• Document segment
━━━━━━━━
The Market Value of Clay
Dr. Jim Denison
There are more than 75 million single adults in our country this weekend. Half of the adults in America are single. In our community, 19% is widowed or divorced, and 32% has never married. In other words, 51% of our total population is composed of single adults.
Yet, despite their overwhelming importance to us, the church typically does not address single adults adequately. We have always struggled to know how best to serve singles through our ministries. I think the root of the problem is simply that the church today doesn’t view single adults properly.
To be completely honest, the common view of relationships within the church is that marriage is best. It’s the highest form of relationship. To be married is to be complete. The counter side is that to be single is to be incomplete, unfinished, less than whole. We may not have said that, but we have certainly implied it.
When we meet an adult we want to know, “Are you married?” If you’re not, we married adults all too easily assume there’s some reason.
Family members can be tough on single adults. Parents want to know when you’re going to get married. Siblings pressure subtly. And your church family can pressure you as well. Books and sermons are written from the perspective which says, “If you will commit your life to Christ, God will give you a marriage partner.” But Jesus never said that. He said, If you will commit your life to me I will fill it with meaning and purpose. He never promised marriage, or required it, or experienced it himself.
━━━━━━━━
• Exercise details
Copy the passage on single adults and the church word for word, from its title through its final sentence. The material after this point is separate from the passage on single adults and the church.

• Given data
━━━━━━━━
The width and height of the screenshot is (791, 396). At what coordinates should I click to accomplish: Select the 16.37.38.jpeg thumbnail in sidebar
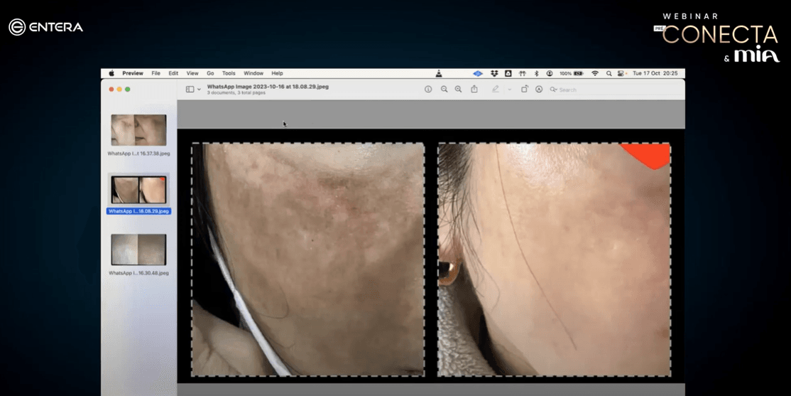click(x=138, y=130)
━━━━━━━━
• The answer
The Market Value of Clay
Dr. Jim Denison
There are more than 75 million single adults in our country this weekend. Half of the adults in America are single. In our community, 19% is widowed or divorced, and 32% has never married. In other words, 51% of our total population is composed of single adults.
Yet, despite their overwhelming importance to us, the church typically does not address single adults adequately. We have always struggled to know how best to serve singles through our ministries. I think the root of the problem is simply that the church today doesn’t view single adults properly.
To be completely honest, the common view of relationships within the church is that marriage is best. It’s the highest form of relationship. To be married is to be complete. The counter side is that to be single is to be incomplete, unfinished, less than whole. We may not have said that, but we have certainly implied it.
When we meet an adult we want to know, “Are you married?” If you’re not, we married adults all too easily assume there’s some reason.
Family members can be tough on single adults. Parents want to know when you’re going to get married. Siblings pressure subtly. And your church family can pressure you as well. Books and sermons are written from the perspective which says, “If you will commit your life to Christ, God will give you a marriage partner.” But Jesus never said that. He said, If you will commit your life to me I will fill it with meaning and purpose. He never promised marriage, or required it, or experienced it himself.